HOW TO COMPLETE THIS TASK:
Your reproduction of the entries should be exact and should contain no pictures.

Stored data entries
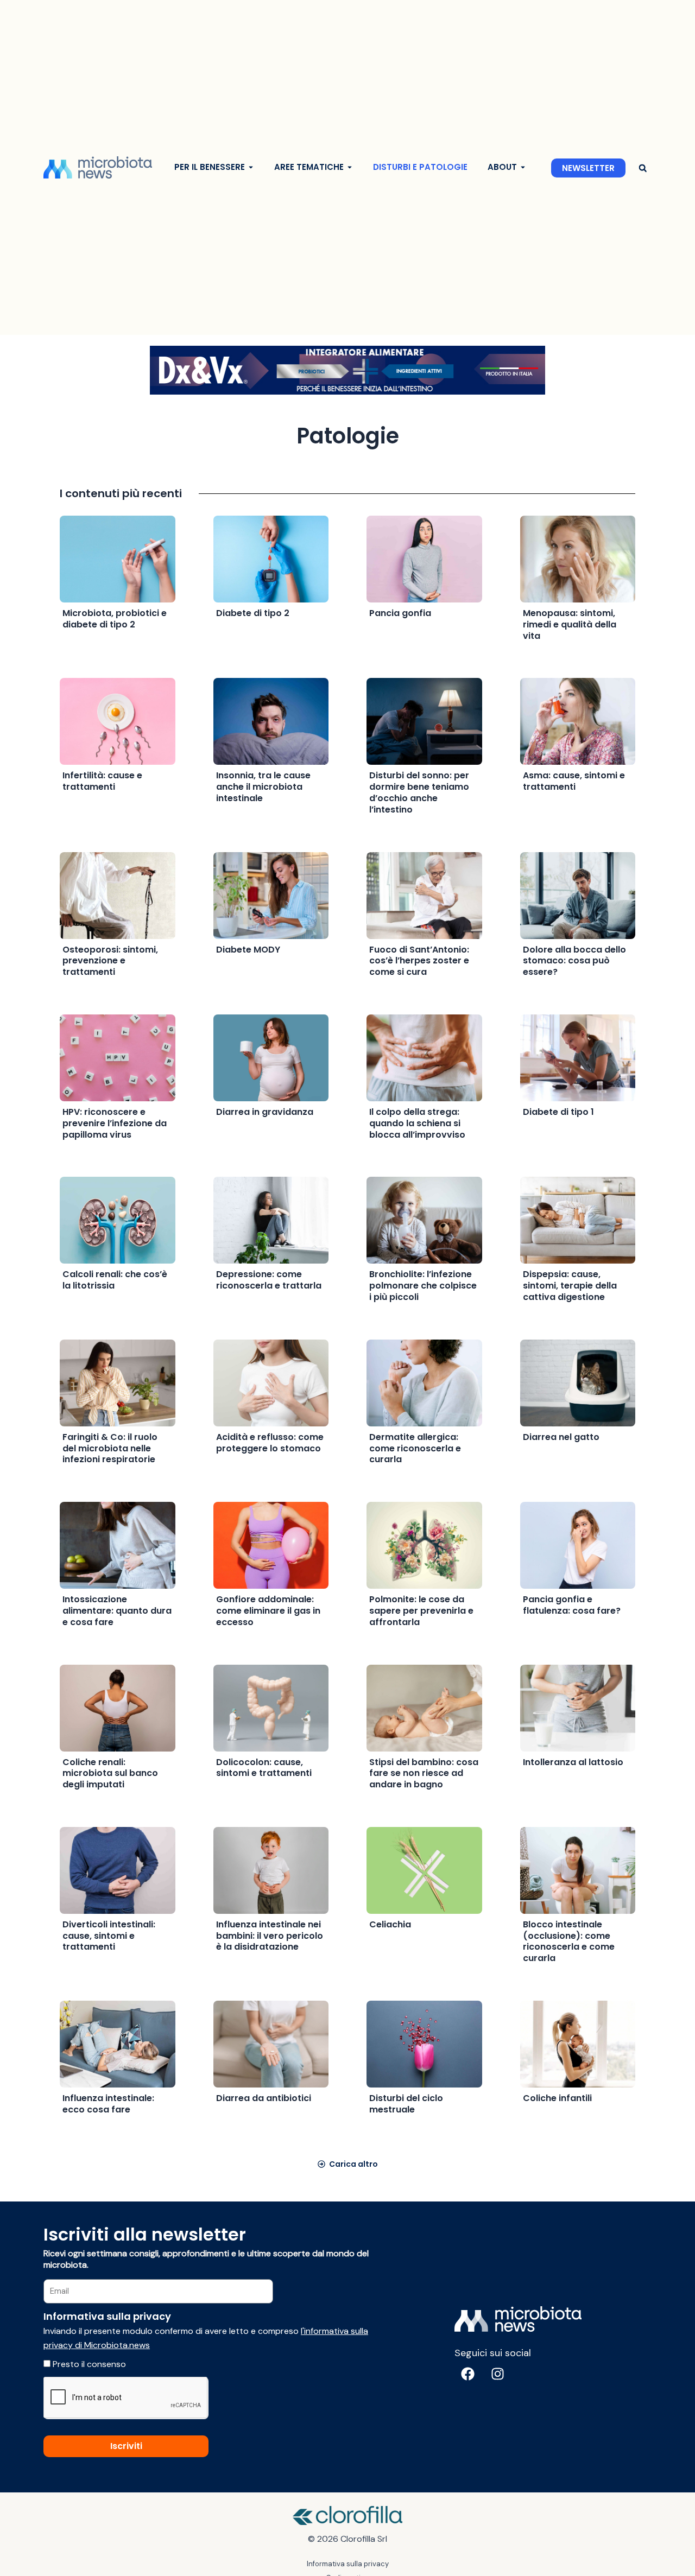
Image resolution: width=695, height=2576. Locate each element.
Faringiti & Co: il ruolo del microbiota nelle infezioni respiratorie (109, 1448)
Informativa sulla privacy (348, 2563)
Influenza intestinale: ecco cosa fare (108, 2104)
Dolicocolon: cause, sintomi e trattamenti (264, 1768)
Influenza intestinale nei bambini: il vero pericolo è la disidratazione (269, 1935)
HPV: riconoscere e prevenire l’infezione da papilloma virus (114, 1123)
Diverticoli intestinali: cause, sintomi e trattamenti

RESULT OF THIS EXERCISE:
Image resolution: width=695, height=2576. Locate each element.
Faringiti & Co: il ruolo del microbiota nelle infezioni respiratorie (109, 1448)
Informativa sulla privacy (348, 2563)
Influenza intestinale: ecco cosa fare (108, 2104)
Dolicocolon: cause, sintomi e trattamenti (264, 1768)
Influenza intestinale nei bambini: il vero pericolo è la disidratazione (269, 1935)
HPV: riconoscere e prevenire l’infezione da papilloma virus (114, 1123)
Diverticoli intestinali: cause, sintomi e trattamenti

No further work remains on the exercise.